_EXERCISE DIRECTIONS:_
Print each entry word for word without images.
'''
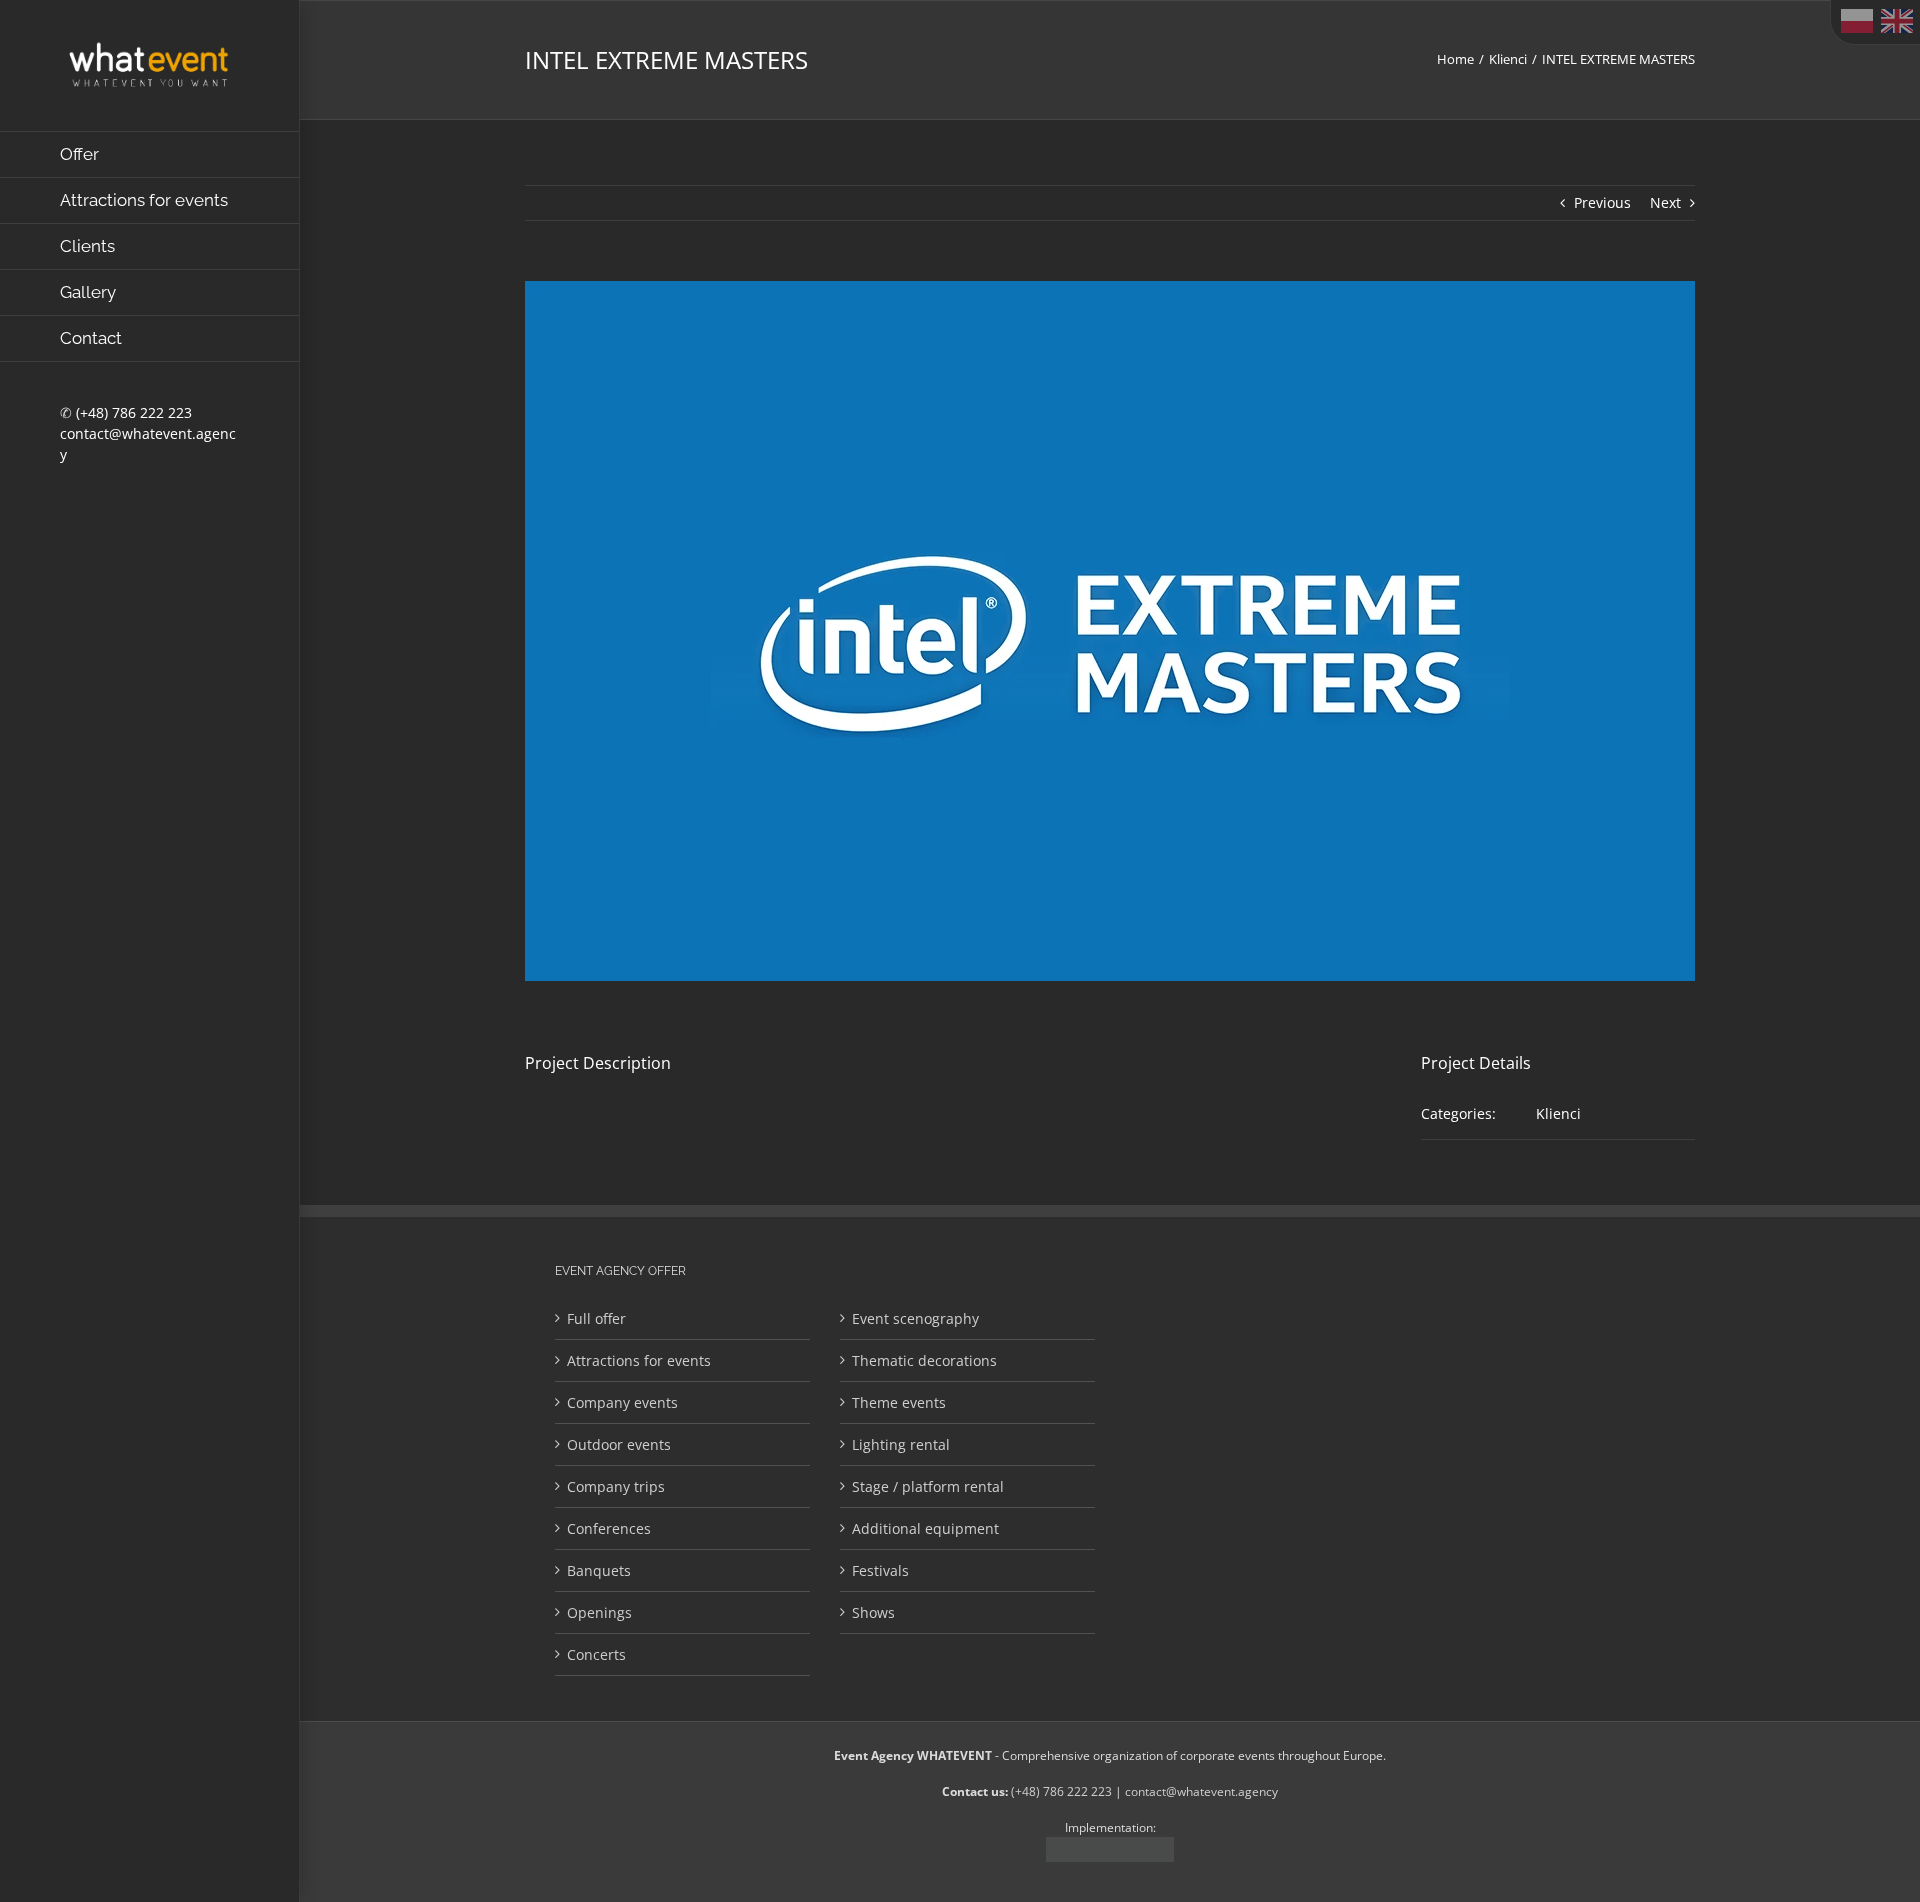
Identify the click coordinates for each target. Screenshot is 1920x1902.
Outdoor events (619, 1444)
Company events (622, 1402)
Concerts (596, 1654)
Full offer (596, 1318)
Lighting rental (901, 1444)
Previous (1602, 202)
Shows (873, 1612)
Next (1665, 202)
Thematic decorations (924, 1360)
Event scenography (915, 1318)
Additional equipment (925, 1528)
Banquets (599, 1570)
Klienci (1558, 1113)
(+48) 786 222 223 (134, 412)
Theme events (899, 1402)
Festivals (880, 1570)
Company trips (616, 1486)
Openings (599, 1612)
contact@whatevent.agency (1201, 1791)
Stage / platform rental (928, 1486)
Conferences (609, 1528)
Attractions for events (639, 1360)
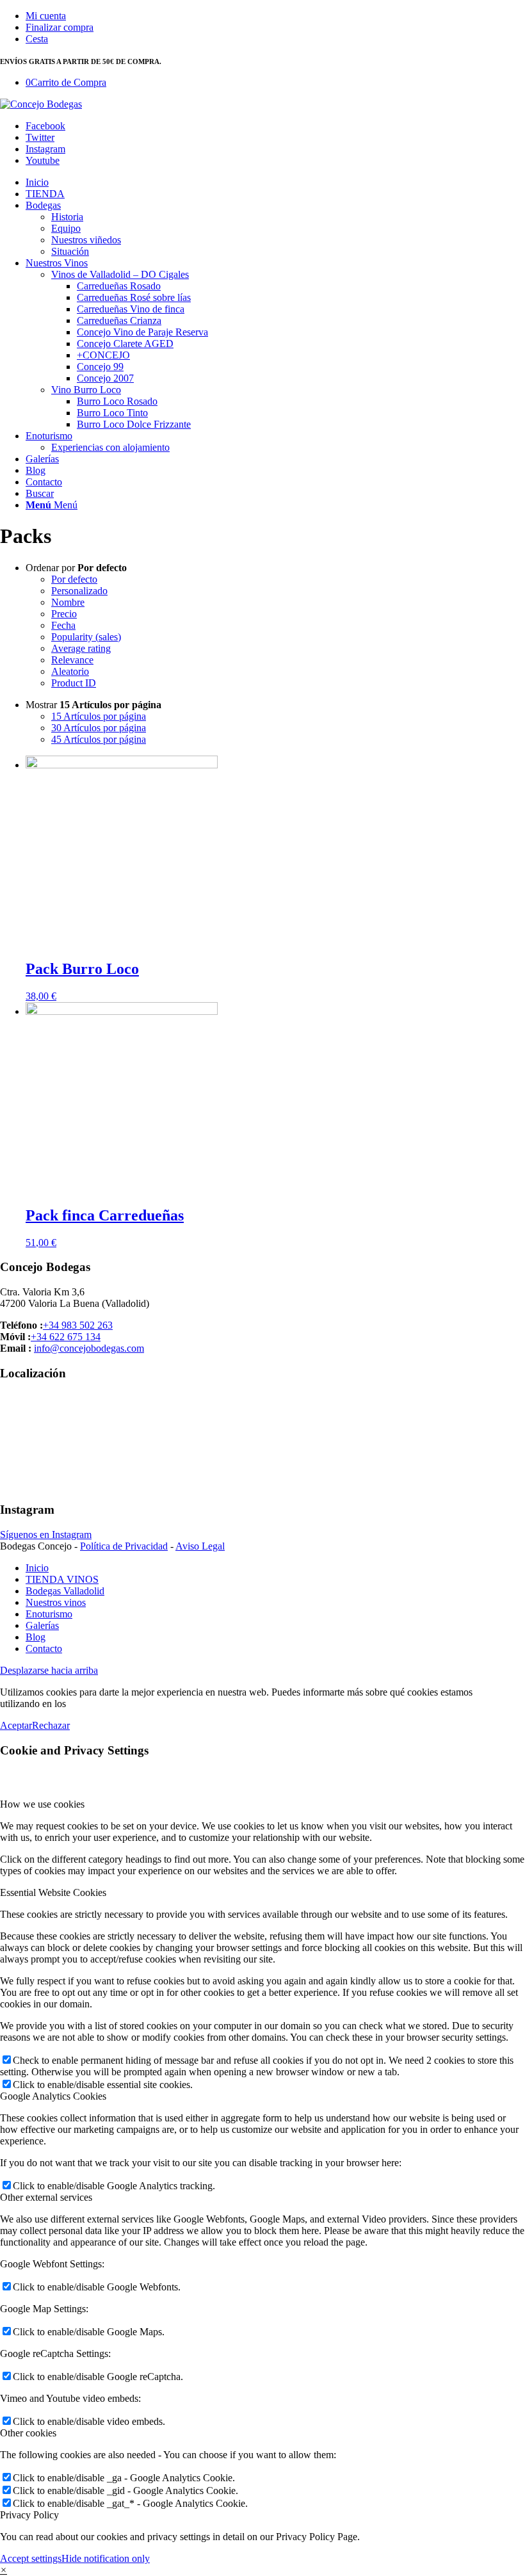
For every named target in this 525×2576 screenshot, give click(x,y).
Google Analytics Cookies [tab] (53, 2096)
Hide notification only (105, 2558)
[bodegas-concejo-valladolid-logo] (41, 104)
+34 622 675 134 (66, 1336)
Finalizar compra (59, 27)
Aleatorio (70, 671)
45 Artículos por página (98, 739)
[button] (3, 2569)
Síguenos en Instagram (46, 1534)
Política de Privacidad (124, 1546)
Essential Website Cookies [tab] (53, 1892)
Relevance (72, 659)
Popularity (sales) (86, 636)
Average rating (81, 648)
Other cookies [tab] (28, 2432)
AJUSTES (91, 1703)
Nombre (68, 602)
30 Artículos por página (98, 727)
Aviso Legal (200, 1546)
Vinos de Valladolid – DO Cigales (120, 274)
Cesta (37, 38)
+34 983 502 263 (78, 1325)
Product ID (73, 682)
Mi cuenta (46, 15)
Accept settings (30, 2558)
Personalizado (79, 590)
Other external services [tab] (46, 2197)
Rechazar (51, 1725)
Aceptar (16, 1725)
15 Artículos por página (98, 716)
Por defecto (74, 579)
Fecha (63, 625)
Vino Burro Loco (86, 389)
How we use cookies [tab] (42, 1804)
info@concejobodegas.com (89, 1348)
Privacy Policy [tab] (29, 2514)
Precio (64, 613)
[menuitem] (275, 16)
'''
_WRITTEN RESPONSE:_
Identify the click coordinates for each target. Screenshot is 1920x1902.
Outdoor events (619, 1444)
Company events (622, 1402)
Concerts (596, 1654)
Full offer (596, 1318)
Lighting rental (901, 1444)
Previous (1602, 202)
Shows (873, 1612)
Next (1665, 202)
Thematic decorations (924, 1360)
Event scenography (915, 1318)
Additional equipment (925, 1528)
Banquets (599, 1570)
Klienci (1558, 1113)
(+48) 786 222 223 (134, 412)
Theme events (899, 1402)
Festivals (880, 1570)
Company trips (616, 1486)
Openings (599, 1612)
contact@whatevent.agency (1201, 1791)
Stage / platform rental (928, 1486)
Conferences (609, 1528)
Attractions for events (639, 1360)
For every named target in this 525×2576 screenshot, give click(x,y).
Google Analytics Cookies [tab] (53, 2096)
Hide notification only (105, 2558)
[bodegas-concejo-valladolid-logo] (41, 104)
+34 622 675 134 (66, 1336)
Finalizar compra (59, 27)
Aleatorio (70, 671)
45 Artículos por página (98, 739)
[button] (3, 2569)
Síguenos en Instagram (46, 1534)
Política de Privacidad (124, 1546)
Essential Website Cookies [tab] (53, 1892)
Relevance (72, 659)
Popularity (sales) (86, 636)
Average rating (81, 648)
Other cookies [tab] (28, 2432)
AJUSTES (91, 1703)
Nombre (68, 602)
30 Artículos por página (98, 727)
Aviso Legal (200, 1546)
Vinos de Valladolid – DO Cigales (120, 274)
Cesta (37, 38)
+34 983 502 263 (78, 1325)
Product ID (73, 682)
Mi cuenta (46, 15)
Accept settings (30, 2558)
Personalizado (79, 590)
Other external services [tab] (46, 2197)
Rechazar (51, 1725)
Aceptar (16, 1725)
15 Artículos por página (98, 716)
Por defecto (74, 579)
Fecha (63, 625)
Vino Burro Loco (86, 389)
How we use cookies [tab] (42, 1804)
info@concejobodegas.com (89, 1348)
Privacy Policy [tab] (29, 2514)
Precio (64, 613)
[menuitem] (275, 16)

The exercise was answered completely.